I asked a few experts I trust to weigh in on what they'd prioritize for brands trying to understand their AI search performance and why.

“We should stop using traffic as a reliable KPI, and start using a blend of Branding and Performance KPIs: AI visibility, sentiment, purchases, and revenue. We also should track visibility at a topical level for relevant questions through the customer journey for each of our product/service lines, rather than individual prompts due to their dynamic nature. Additionally, we also should start asking customers how they discovered us, for better attribution, with quick post-purchase surveys or during their onboarding process, depending on our business model.”

Founder of Orainti

In June 2024, we first described how randomness works in AI and proposed frameworks to measure brand performance in AI as part of a Reforge Webinar. However, there is increasing scrutiny about how accurate these tools are and confusion about how randomness in AI works. By applying basic statistics to a sample of responses, we can successfully estimate a brand's visibility and ranking.  1. AI responds randomly, but the randomness is predictable. Responses are generated from a probability distribution, and the generative process is easy to understand even without a technical background.  2. Measuring visibility is straightforward. We need to generate multiple responses, but 10 is enough for a quick estimate for entity comparison prompts. 3. Measuring ranking is also straightforward. Again, a sample of 10 responses is enough for a quick estimate. 4. Responses from APIs, logged-out accounts, and logged-in accounts can vary significantly. All prompt-tracking tools either track logged-out accounts or use APIs. This means that prompt tracking tools can be used as directional data, taking this variation into account. Take the most valuable  topics you want to win, run multiple variations of the same prompt, run them multiple times, then calculate the % of time your brand appears and the distribution of your rank or position. Track using both an automated scraping tool like Peec AI as well as manually tracking with a logged-in account.

CEO of Graphite

Key takeaway:
Start tracking AI search visibility now

AI search is already influencing buying decisions. The brands that win won't be the ones who waited for perfect measurement but the ones who started tracking early and built the data over time.
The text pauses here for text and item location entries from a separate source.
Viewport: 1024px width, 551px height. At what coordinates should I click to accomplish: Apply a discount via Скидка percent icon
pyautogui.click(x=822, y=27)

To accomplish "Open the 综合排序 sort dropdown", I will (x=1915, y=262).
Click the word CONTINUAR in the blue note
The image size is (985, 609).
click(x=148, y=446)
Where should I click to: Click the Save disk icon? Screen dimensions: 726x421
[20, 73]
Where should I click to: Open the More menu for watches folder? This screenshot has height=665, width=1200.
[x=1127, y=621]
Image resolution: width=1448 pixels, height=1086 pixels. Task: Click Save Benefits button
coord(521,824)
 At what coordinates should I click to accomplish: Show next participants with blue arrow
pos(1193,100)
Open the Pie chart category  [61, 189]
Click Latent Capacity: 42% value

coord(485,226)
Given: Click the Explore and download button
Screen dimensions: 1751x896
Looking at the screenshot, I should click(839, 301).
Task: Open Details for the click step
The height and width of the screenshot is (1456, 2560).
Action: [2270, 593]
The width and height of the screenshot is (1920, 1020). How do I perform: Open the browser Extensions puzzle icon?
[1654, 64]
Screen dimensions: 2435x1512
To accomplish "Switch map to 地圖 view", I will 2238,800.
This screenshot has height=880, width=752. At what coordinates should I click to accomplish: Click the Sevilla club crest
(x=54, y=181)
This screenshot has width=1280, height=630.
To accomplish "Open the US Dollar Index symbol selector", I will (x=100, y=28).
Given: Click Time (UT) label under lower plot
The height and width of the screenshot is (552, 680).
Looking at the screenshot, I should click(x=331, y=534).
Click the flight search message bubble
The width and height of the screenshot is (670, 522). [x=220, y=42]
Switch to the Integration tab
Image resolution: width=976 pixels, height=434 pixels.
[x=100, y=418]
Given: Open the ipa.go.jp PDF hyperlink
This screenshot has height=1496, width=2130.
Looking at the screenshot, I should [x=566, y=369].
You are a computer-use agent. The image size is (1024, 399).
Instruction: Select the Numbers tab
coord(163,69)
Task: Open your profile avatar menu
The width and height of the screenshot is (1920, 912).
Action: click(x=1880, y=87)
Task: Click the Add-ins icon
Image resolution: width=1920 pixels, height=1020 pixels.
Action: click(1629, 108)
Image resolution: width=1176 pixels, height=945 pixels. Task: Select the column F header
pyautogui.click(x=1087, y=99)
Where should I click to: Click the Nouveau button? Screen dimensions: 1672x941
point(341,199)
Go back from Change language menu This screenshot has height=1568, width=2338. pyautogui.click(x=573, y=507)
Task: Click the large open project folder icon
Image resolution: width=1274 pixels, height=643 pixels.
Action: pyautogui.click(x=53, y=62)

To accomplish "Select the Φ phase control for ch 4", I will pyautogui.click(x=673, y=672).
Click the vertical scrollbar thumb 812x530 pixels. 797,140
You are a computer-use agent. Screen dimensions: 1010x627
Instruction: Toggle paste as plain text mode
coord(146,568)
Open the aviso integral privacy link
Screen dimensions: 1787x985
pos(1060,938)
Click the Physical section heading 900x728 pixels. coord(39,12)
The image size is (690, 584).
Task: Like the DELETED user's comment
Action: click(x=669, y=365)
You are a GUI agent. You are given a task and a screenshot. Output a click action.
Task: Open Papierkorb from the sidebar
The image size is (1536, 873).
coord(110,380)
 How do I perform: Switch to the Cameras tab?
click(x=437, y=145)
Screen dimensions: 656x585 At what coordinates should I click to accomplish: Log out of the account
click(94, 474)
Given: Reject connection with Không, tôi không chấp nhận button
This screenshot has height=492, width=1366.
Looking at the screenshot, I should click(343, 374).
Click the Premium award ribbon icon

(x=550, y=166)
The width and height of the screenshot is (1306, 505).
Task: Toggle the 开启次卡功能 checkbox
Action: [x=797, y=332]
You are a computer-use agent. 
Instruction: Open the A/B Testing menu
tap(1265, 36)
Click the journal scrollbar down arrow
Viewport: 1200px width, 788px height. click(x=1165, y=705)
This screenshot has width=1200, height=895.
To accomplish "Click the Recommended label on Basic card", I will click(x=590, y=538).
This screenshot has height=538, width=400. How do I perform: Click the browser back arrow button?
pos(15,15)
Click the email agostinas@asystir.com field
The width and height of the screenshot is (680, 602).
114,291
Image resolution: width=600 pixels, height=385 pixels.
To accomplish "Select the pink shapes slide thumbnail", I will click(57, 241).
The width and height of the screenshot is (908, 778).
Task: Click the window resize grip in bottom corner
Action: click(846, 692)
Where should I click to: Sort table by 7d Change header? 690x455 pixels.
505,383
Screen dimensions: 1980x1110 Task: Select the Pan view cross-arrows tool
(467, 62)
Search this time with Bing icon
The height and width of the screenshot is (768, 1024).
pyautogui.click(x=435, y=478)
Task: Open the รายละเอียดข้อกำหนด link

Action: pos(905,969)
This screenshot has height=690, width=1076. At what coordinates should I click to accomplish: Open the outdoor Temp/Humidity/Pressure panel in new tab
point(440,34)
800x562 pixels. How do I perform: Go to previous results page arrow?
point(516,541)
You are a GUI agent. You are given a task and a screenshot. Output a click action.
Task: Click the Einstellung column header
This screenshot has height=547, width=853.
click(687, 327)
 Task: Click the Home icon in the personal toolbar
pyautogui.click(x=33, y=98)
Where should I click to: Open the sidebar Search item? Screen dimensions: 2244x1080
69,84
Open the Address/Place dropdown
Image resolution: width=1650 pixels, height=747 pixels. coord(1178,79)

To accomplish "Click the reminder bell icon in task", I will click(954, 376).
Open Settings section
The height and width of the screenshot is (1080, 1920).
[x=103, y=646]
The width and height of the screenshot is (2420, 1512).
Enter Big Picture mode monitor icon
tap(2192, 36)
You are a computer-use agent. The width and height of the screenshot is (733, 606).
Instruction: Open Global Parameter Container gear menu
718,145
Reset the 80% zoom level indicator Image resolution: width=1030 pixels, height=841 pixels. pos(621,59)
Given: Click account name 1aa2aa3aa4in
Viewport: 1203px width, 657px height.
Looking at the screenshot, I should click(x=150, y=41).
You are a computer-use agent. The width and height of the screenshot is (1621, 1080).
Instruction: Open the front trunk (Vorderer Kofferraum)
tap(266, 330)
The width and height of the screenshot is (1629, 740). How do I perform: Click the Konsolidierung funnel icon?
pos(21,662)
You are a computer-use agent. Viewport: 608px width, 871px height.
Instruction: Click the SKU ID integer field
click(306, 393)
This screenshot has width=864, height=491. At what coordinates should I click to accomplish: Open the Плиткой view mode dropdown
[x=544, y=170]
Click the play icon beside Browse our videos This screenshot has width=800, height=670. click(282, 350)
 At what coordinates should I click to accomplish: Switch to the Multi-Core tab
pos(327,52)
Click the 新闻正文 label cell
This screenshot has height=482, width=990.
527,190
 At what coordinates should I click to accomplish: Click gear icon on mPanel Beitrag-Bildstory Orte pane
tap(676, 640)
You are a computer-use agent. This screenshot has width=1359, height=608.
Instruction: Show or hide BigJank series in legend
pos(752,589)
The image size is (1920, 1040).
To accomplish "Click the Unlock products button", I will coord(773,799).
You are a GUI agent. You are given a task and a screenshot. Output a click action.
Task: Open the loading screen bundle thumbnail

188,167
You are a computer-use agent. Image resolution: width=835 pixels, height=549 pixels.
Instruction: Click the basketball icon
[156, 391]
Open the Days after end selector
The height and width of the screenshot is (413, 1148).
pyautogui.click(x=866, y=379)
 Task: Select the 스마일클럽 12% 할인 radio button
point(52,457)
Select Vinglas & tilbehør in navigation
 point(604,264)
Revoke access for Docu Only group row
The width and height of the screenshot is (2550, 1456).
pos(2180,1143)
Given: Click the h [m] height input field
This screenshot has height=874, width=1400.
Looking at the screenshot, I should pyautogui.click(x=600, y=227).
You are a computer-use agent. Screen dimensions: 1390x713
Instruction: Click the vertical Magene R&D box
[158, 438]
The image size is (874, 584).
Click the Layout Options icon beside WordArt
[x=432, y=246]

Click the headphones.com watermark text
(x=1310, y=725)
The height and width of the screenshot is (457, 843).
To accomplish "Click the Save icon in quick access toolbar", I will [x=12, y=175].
The metrics are there. Visibility tells you if you're in the room. Ranking tells you how prominently. Sentiment tells you what AI is saying about you when you are. And business metrics, however imperfect, help connect all of it to revenue.

Our advice is to start measuring now. The framework might not yet be complete, but every week you're not tracking is a week you can't explain why your AI search efforts matter: to your clients, your leadership, or yourself.